REQUIREMENT 1 >> In the VM and swap email, how does jogi say the test jobs are run?
REQUIREMENT 2 >> Please pick up the VM and swap email after its final sentence and continue writing it.

Re: [2.4.17/18pre] VM and swap - it's really unusable

Andrea Arcangeli (andrea@suse.de)
Mon, 14 Jan 2002 12:32:06 +0100


On Sun, Jan 13, 2002 at 01:11:21PM -0500, Robert Love wrote:
> On Sun, 2002-01-13 at 10:18, jogi@planetzork.ping.de wrote:
>
> > No, I use a script which is run in single user mode after a reboot. So
> > there are only a few processes running when I start the script (see
> > attachment) and the jobs should start from the same environment.
> >
> > > What happens when you do the same test, compiling one kernel under multiple
> > > different kernels?
> >
> > That is exactly what I am doing. I even try to my best to have the exact
> > same starting environment ...
>
> So there you go, his testing is accurate. Now we have results that
> preempt works and is best and it is still refuted. Everyone is running
> around with these "ll is best" or "preempt sucks throughput" and that is

assuming the report can be trusted this is not the test where we can
measure a throughput regression, this is a VM intensive test and nothing
else. Swap load.

MATERIAL PROVIDED >>
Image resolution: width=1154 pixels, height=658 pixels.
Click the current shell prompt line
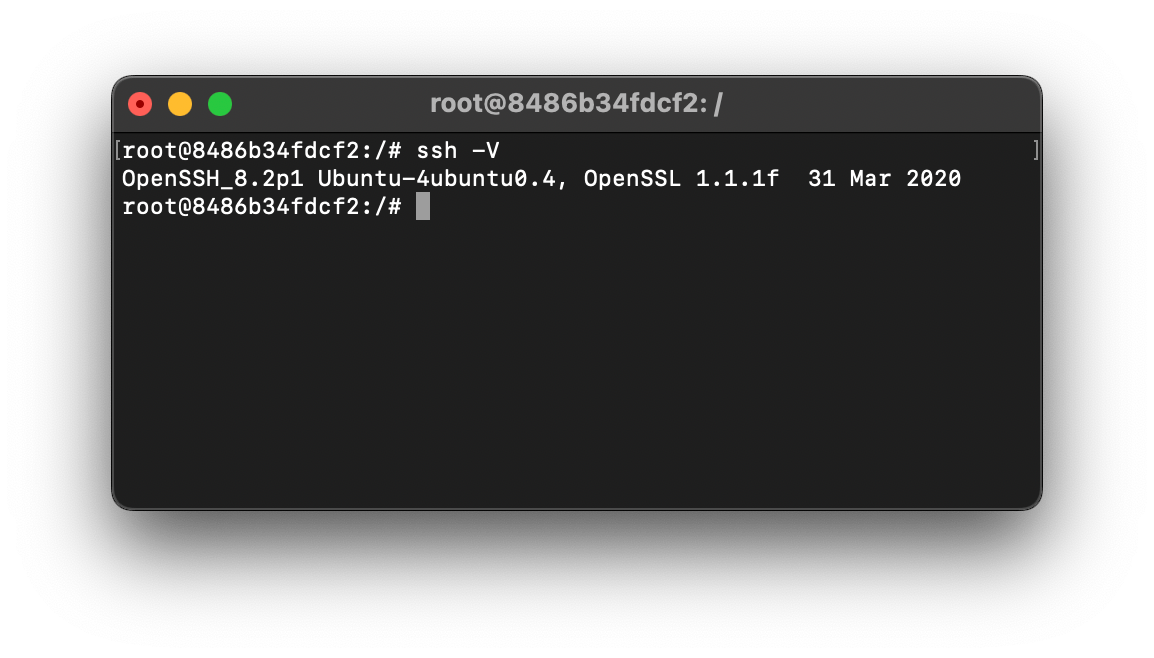(258, 206)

FINAL RESULT 1 >> With a script run in single user mode after a reboot.

FINAL RESULT 2 >>
In short, run top and check you've 100% system load and cpus are never
idle or in userspace, and _then_ it will most certainly get an interesting
benchmark for -preempt throughput.

Furthmore the whole comparison is flawed, just -O(1) is as broken as
mainline w.r.t. the scheduling point, and -aa has the right scheduling
point but not the -O(1) scheduler, so there's no way to compare those
numbers at all. If you want to make any real comparison you should apply
-preempt on top of -aa.

Assuming it is really -preempt that makes the numbers more repetable
(not the fact -O(1) alone has the broken rescheduling points), this
still doesn't proof anything yet, the lower numbers are most certainly
because those tasks getting the page faults get rescheduled faster, -aa
didn't do more cpu work, it just had the cpus more idle than -preempt
apparently, this may be the indication of an important scheduling point
missing somewhere, if somebody could run a lowlatency measurement during
a swap intensive load and send me the offending IP that could probably
be addressed with a one liner.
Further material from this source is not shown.